- Aim of the task
Only a single number is expected: how many lines of the data hold the word "agent".

- Source data

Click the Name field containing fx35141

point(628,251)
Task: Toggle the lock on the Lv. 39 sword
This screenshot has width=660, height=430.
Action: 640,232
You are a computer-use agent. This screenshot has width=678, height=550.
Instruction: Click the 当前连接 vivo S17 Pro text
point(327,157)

---

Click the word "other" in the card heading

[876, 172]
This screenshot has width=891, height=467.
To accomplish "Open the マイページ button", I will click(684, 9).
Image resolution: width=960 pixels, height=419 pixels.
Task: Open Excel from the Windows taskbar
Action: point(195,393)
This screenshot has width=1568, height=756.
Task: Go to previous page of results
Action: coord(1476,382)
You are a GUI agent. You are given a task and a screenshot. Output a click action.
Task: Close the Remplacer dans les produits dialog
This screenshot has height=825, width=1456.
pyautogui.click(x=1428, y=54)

- Solution to this exercise
2